I had a small epiphany last weekend, and it shouldn’t have come as a surprise: I really enjoy tackling problems that nobody has ever solved before. That’s what led me into a career in research, and that excitement (and the mirror attribute of high uncertainty tolerance) was captured in this recent essay The Importance of Stupidity in Scientific Research.
The epiphany wasn’t so much remembering what gets me excited – it was how other challenges feel by comparison. Lately I’ve been considering building another classical guitar project in the wood shop. I built my last (and first) guitar while still in college 25 years ago. Guitar building requires extraordinary patience and a high degree of exactitude in certain operations (namely the cutting of frets and placement of the bridge & saddle). But the rewards are great – the home builder can take the time to fine-tune the sound board and use high quality woods that would normally be found in guitars retailing for several thousands of dollars. The more I contemplate setting up my shop for instrument building, the more excited I get.

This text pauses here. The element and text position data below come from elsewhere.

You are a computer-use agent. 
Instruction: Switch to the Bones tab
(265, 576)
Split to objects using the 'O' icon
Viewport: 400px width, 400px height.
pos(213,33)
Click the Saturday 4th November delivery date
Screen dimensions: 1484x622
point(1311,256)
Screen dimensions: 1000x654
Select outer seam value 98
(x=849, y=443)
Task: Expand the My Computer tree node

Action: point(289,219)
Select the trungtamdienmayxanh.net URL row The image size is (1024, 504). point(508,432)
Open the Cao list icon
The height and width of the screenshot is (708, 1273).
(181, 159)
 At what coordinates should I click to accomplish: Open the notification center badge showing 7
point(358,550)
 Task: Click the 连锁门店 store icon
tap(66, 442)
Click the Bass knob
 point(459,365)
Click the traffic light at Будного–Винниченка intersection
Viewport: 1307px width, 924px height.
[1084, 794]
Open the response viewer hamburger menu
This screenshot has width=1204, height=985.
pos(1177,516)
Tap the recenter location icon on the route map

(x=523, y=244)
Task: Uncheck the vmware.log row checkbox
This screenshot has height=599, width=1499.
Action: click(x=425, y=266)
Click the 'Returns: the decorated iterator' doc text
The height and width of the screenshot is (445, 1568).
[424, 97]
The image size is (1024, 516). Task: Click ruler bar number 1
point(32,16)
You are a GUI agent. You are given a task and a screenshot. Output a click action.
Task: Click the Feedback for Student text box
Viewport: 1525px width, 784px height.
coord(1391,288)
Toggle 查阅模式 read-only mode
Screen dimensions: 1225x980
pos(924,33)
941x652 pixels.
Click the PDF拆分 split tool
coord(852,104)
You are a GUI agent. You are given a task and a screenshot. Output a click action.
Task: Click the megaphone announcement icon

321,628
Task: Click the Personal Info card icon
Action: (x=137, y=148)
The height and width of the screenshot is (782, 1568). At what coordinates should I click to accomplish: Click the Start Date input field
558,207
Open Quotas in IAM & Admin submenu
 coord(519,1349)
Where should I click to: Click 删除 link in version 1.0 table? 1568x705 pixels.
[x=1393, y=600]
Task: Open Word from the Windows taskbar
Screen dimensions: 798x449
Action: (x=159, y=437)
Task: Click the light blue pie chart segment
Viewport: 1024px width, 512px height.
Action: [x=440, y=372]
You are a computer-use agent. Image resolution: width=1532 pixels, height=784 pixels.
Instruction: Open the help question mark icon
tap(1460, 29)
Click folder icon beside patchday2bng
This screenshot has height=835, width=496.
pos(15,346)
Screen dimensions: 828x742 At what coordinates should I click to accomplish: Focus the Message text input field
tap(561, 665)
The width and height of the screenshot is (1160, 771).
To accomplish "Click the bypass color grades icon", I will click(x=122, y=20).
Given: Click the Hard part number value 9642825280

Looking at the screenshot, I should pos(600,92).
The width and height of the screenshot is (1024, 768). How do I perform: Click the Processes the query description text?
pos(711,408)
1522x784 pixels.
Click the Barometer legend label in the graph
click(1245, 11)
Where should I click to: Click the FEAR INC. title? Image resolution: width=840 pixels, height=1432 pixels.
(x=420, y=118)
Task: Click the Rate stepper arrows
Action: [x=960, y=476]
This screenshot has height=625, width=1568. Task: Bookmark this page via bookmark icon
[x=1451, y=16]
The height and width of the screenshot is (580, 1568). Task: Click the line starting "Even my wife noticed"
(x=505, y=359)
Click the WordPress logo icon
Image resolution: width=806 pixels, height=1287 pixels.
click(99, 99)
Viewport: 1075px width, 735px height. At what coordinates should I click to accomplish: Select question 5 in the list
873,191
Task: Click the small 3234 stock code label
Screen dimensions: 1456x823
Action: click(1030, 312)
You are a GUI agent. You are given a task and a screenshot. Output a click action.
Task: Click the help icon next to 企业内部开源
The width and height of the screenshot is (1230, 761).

So here’s the epiphany – while there is a personal challenge in rising to the technical proficiency needed to execute another guitar, that problem has largely been “solved.” Sure, the challenge is new to me, but there are plenty of people out there who know how to build a decent guitar. What I’d really like to do is branch out and explore alternatives to the standard design. Recently some luthiers have tinkered with using space-age composite materials in the sound board, and several now include sound ports on the side of the guitar near the neck, both as “monitors” for the player as well as to enhance the overall tonal palette. Oh, and let’s not forget “fan fretted” guitars – these instruments look like they were built while the maker was staring into a fun-house mirror. All of these are innovations that solve particular problems of playability.
But… as anyone who has invested years in research will tell you, it takes a long time to become acquainted with a domain and develop that instinct of where the interesting problems (and solutions) lie. As the article cited above points out, most of the time you fail, but you get a little more insight into how to ask the question better, and which avenues might be more promising next time. And researchers benefit enormously from reading about the trials of their peers (I’d argue that we don’t publish enough about our failures – the community benefits from hearing those stories, too).
Will I ever know enough about instrument building to branch out into a promising innovation? It’s a daunting prospect, but then again, what else do I have but time? Bob Taylor in his book Guitar Lessons points out the virtues of getting an early start. He regretted not planting a particular tree back when we wasn’t sure whether he’d be keeping his current house – had he planted the tree, it would have matured by now and he could be enjoying (literally) the fruits of his labor. Sometimes innovations are begun on a hunch and take 10 years to reach fruition. But if I don’t begin, I’ll never know.